**Page extract**:
+ + + + +
Feel-Good Fiction Can Temporarily ‘Trump’ Bad Feelings

While many of us plan to oppose the Donald Trump presidency in all kinds of ways, we also occasionally need some escape from the awful news of his election. Toward that end, I’ve come up with a number of novels and short stories that might serve that purpose.

Those feel-good works contain happy endings and/or inspirational content and/or loving relationships and/or very funny material and/or other positive things. They may also include downbeat moments and some of the angst we feel in real life, but they leave us feeling mostly optimistic about the human condition.

Most of Fannie Flagg’s novels are pretty darn sunny (while not ignoring racism, sexism, violence, and other harsh things) — with perhaps the sunniest of all A Redbird Christmas. That book doesn’t start in an upbeat way, but, when an ill man living alone in wintry Chicago moves to a small Alabama town, things eventually get quite cheery while skirting the swamp of too much sappiness and sentimentality.
+ + + + +
**Listing**:
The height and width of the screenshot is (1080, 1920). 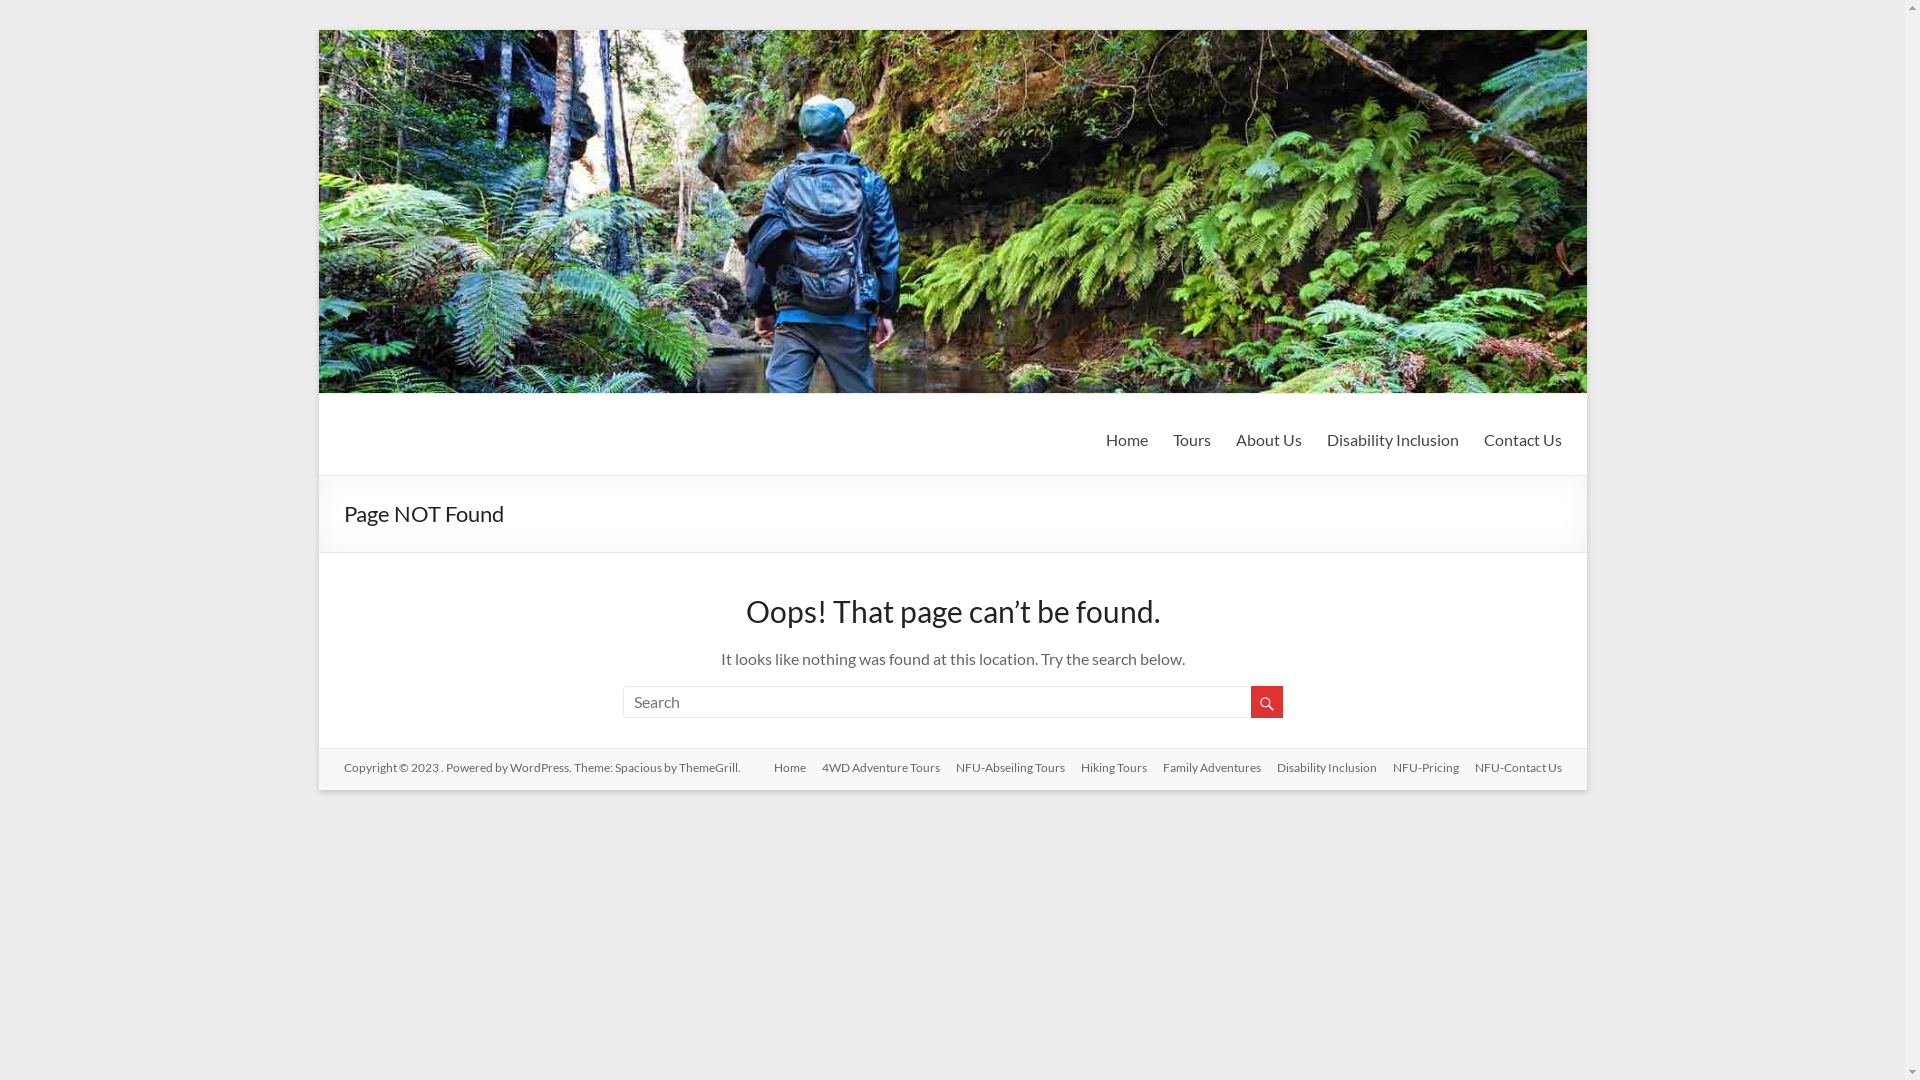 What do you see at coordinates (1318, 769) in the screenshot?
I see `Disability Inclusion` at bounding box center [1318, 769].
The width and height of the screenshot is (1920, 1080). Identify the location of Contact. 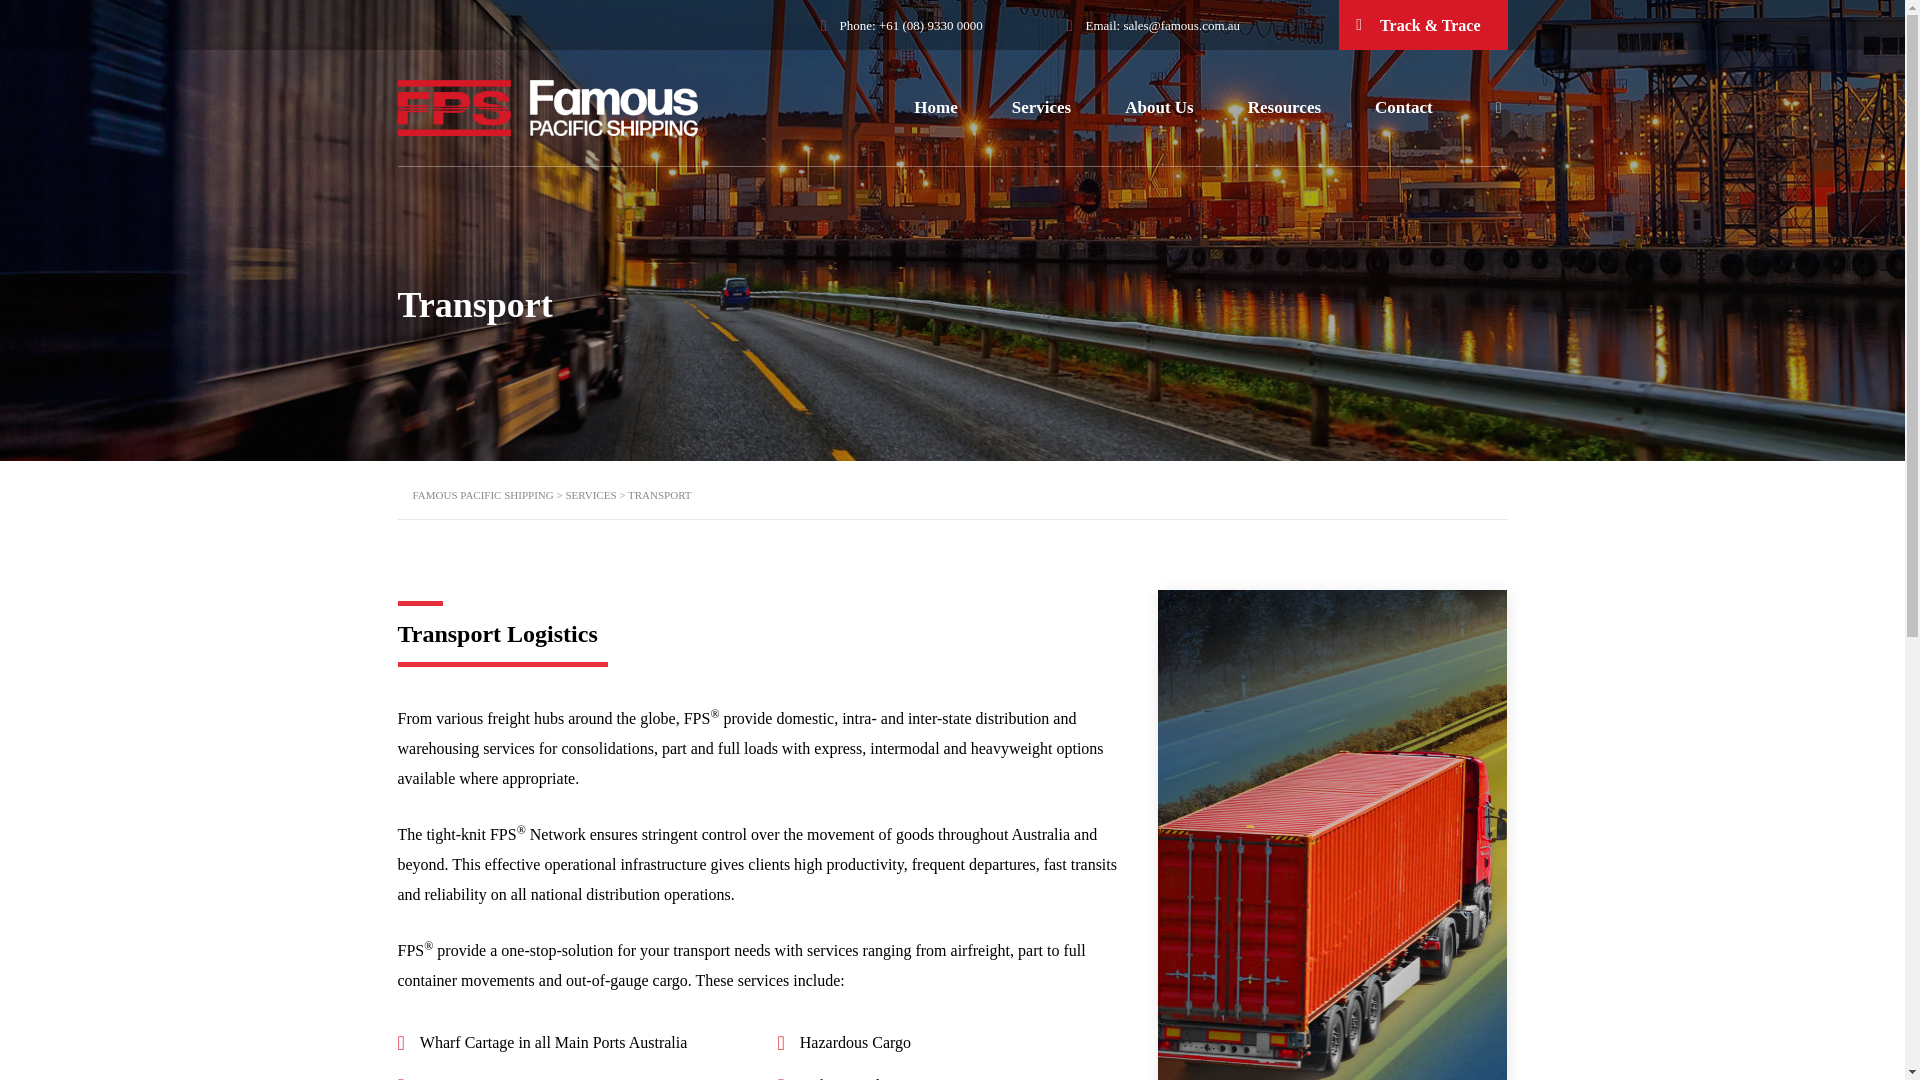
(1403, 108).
+ + + + +
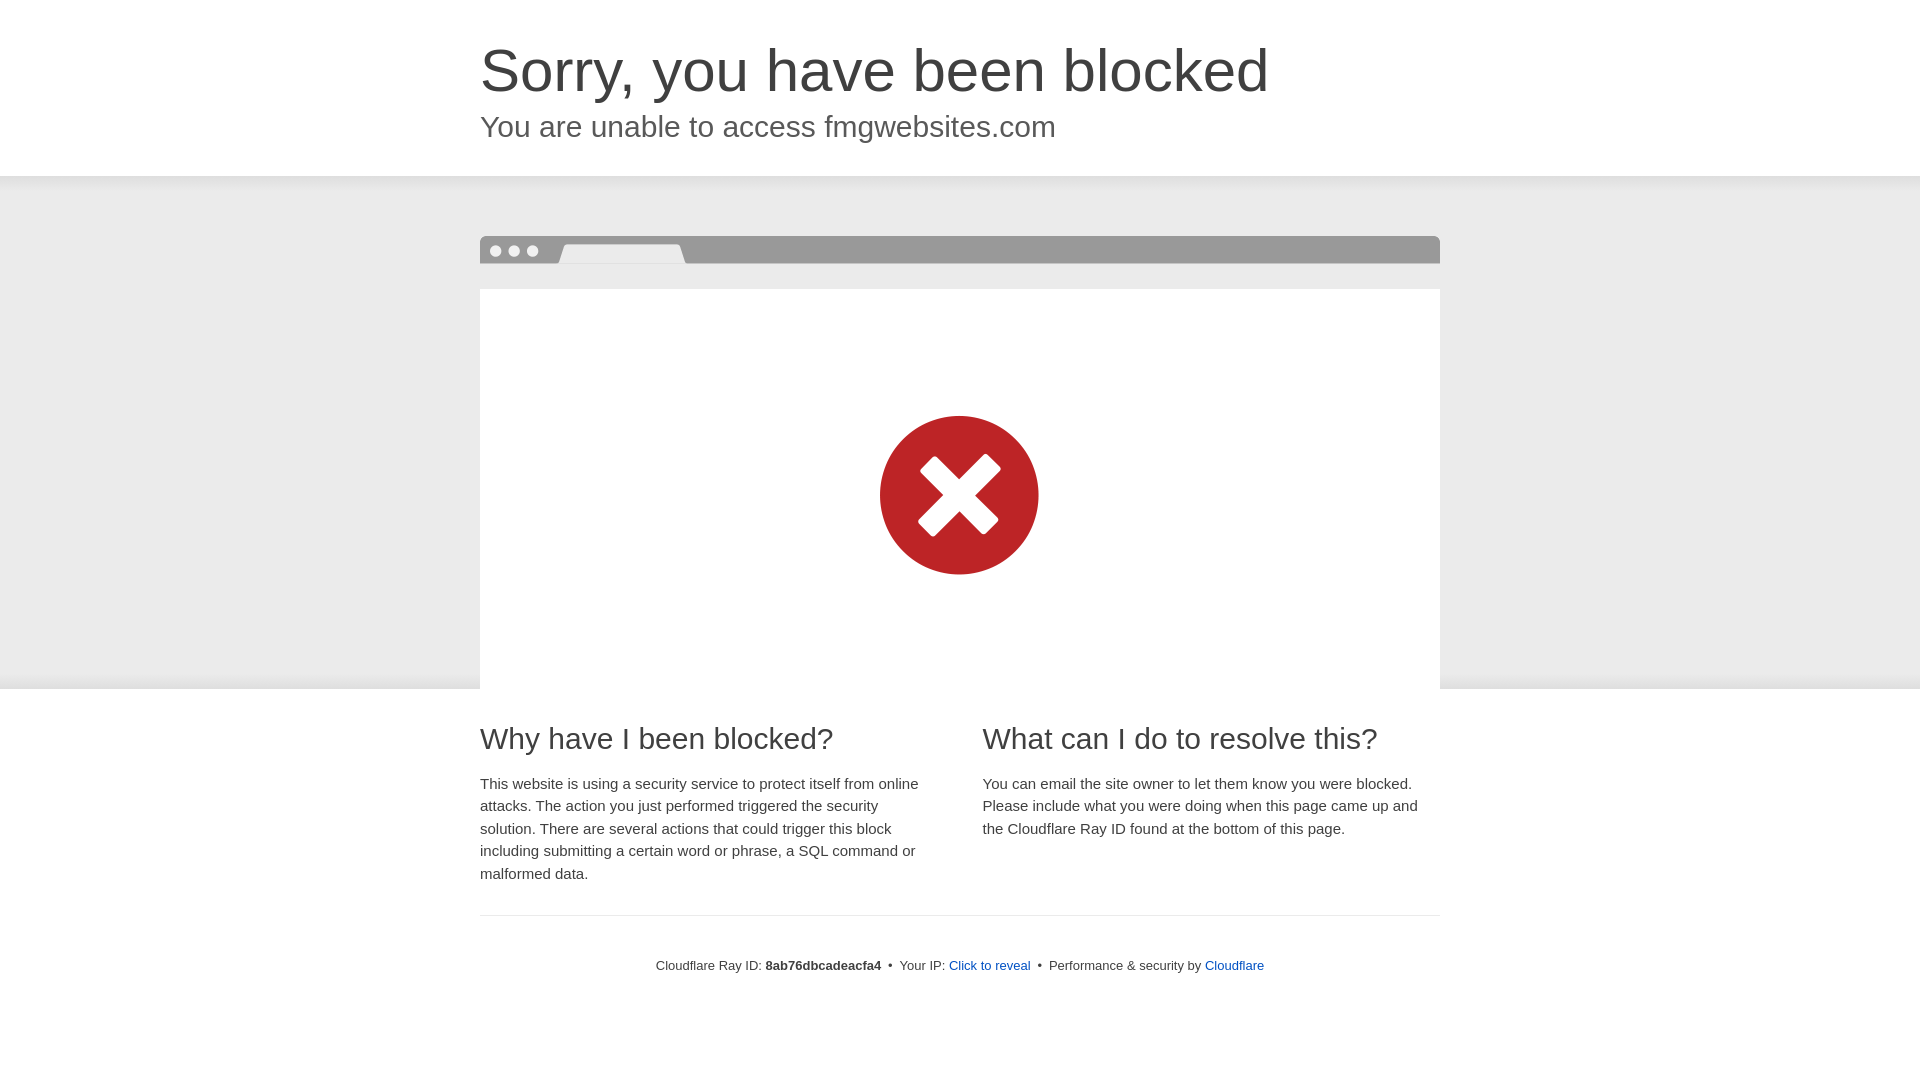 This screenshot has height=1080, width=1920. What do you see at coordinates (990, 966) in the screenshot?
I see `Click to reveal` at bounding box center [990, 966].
+ + + + +
**Goal of the exercise**: Continue the piece on feel-good fiction after its last sentence.

**Result for this task**:
Also opening in a grim way and then making readers feel wonderful is L.M. Montgomery’s The Blue Castle, about a young woman whose life gets infinitely better after being told she’ll die soon. Some very comical scenes, too.

Finding blissful romance is a part of both The Blue Castle and A Redbird Christmas, and in other novels such as Terry McMillan’s How Stella Got Her Groove Back. The bliss may or may not last in the unwritten future after the novels end, but it’s sure nice to see in its initial stages.

Then there’s the release of endorphins you’ll experience when laughing through the pages of Charles Dickens’ funniest novel, The Posthumous Papers of The Pickwick Club. Also hilarious are Colette’s Claudine at School, Philip Roth’s Portnoy’s Complaint, Terry Pratchett’s Unseen Academicals, P.G. Wodehouse’s Jeeves/Bertie Wooster novels and stories, etc.

The pleasures of being a kid growing up in a small town are nostalgically conveyed in Ray Bradbury’s mostly heartwarming Dandelion Wine. There’s also nostalgia, and some sentimentality, in James Hilton’s Goodbye, Mr. Chips and its story of a beloved teacher. Another teacher tale, E.R. Braithwaite’s To Sir, With Love, has its inspirational moments, too, as the protagonist’s students eventually take to his unorthodox classroom approach. (Braithwaite is still alive at 104!)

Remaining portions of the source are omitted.